Des bio-indicateurs pour mesurer la qualité de l’air

Date : 06/10/2022

Pour évaluer au plus juste l’impact environnemental de ses installations, le Syctom a recours à des bio-indicateurs, en complément de la surveillance des retombées atmosphériques par les collecteurs de précipitations dits « jauge Owen ».

Depuis 2006, le Syctom mène des campagnes annuelles de biosurveillance pour évaluer au mieux l’impact environnemental de ses centres de valorisation énergétique. A Saint-Ouen, Ivry/Paris XIII et Issy-les-Moulineaux, une cinquantaine de stations ont été définies à des endroits précis pour analyser trois bio-indicateurs: les mousses, les lichens et les choux frisés.
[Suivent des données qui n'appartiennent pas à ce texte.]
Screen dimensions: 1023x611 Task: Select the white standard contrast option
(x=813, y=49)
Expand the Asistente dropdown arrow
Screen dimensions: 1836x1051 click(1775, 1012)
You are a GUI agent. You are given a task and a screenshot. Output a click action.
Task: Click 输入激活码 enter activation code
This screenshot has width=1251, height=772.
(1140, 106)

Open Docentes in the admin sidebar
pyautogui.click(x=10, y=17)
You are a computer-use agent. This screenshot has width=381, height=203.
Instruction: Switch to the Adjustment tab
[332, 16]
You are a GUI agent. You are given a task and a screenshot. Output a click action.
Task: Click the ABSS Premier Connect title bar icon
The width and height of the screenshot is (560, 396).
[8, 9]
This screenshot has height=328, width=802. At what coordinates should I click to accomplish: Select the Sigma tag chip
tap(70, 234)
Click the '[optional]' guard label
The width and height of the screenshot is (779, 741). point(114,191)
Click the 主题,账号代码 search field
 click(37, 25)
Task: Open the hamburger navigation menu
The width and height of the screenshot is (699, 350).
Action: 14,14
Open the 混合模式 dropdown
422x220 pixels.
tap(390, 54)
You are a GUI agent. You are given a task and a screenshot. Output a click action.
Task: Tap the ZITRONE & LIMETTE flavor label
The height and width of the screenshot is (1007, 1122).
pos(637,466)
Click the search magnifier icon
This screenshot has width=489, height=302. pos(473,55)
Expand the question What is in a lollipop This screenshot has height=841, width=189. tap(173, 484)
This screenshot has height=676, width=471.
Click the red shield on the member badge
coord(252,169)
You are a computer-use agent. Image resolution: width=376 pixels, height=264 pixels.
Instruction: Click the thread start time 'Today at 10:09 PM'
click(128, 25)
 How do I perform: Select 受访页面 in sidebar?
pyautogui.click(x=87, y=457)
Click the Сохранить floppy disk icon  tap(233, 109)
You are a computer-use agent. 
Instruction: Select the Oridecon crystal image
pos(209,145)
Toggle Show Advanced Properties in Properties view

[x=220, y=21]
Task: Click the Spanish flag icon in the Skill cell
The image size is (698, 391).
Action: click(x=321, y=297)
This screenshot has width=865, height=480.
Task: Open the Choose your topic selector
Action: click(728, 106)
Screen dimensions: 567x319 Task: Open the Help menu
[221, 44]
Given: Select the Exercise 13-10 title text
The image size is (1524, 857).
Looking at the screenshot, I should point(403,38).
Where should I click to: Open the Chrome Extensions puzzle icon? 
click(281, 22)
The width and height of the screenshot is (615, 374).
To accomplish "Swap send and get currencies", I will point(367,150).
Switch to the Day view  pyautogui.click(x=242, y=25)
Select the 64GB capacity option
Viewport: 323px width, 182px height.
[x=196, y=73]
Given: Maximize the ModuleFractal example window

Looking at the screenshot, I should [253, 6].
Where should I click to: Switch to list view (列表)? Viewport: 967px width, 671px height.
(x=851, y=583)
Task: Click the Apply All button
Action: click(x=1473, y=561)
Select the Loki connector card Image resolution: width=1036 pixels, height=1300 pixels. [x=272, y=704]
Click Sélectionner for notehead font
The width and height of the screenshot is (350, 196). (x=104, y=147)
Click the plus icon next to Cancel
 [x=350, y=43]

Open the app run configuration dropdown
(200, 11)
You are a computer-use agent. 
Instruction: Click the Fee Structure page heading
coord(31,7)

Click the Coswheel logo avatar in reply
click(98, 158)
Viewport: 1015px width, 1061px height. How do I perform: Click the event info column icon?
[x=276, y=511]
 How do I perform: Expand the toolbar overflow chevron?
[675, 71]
Ces organismes végétaux ont été choisis pour leur capacité à accumuler facilement les éléments présents dans l’air même en faible quantité. Après analyse en laboratoire, elles offrent des mesures indicatives sur la teneur des polluants atmosphériques (dioxines/ furanes et métaux) même si le traitement des données reste un exercice complexe. « Sans valeur de référence réglementaire, il est difficile d’interpréter les niveaux de concentration observés en milieu urbain dense. Par vigilance, nous confrontons les résultats obtenus sur nos sites d’exposition avec ceux obtenus sur les sites-témoins situés hors de toute influence de nos installations », précise Lucile Talbourdet-Lombard, ingénieure environnement au Syctom.

Autre bio-indicateur : les abeilles. En volant et butinant, elles s’imprègnent des polluants présents dans l’air dans un rayon de trois kilomètres autour de leurs ruches, installées sur le toit des installations du Syctom. Une autre technique novatrice pour disposer de mesures les plus fiables et objectives possibles.

Les mesures des retombées atmosphériques

Dans le cadre du plan de surveillance environnemental, des campagnes de mesures des retombées atmosphériques de dioxines, furanes et métaux lourds sont réalisées annuellement autour de chacune des unités de valorisation énergétique du Syctom pendant deux mois, via des collecteurs de précipitations, dits jauges Owen.

  • Neuf de ces dispositifs sont installés dans l’axe des vents dominants des installations, conformément à la méthodologie Ineris6 .
  • Quatre jauges supplémentaires implantées en dehors de la zone de retombée des panaches des centres servent de témoins.

Les rapports sont ensuite établis par Airparif. Ces rapports sont transmis à la Préfecture et intégrés aux dossiers d’information du public et aux présentations faites lors des commissions de suivi de site, disponibles dans l'Espace Data des données environnementales du Syctom.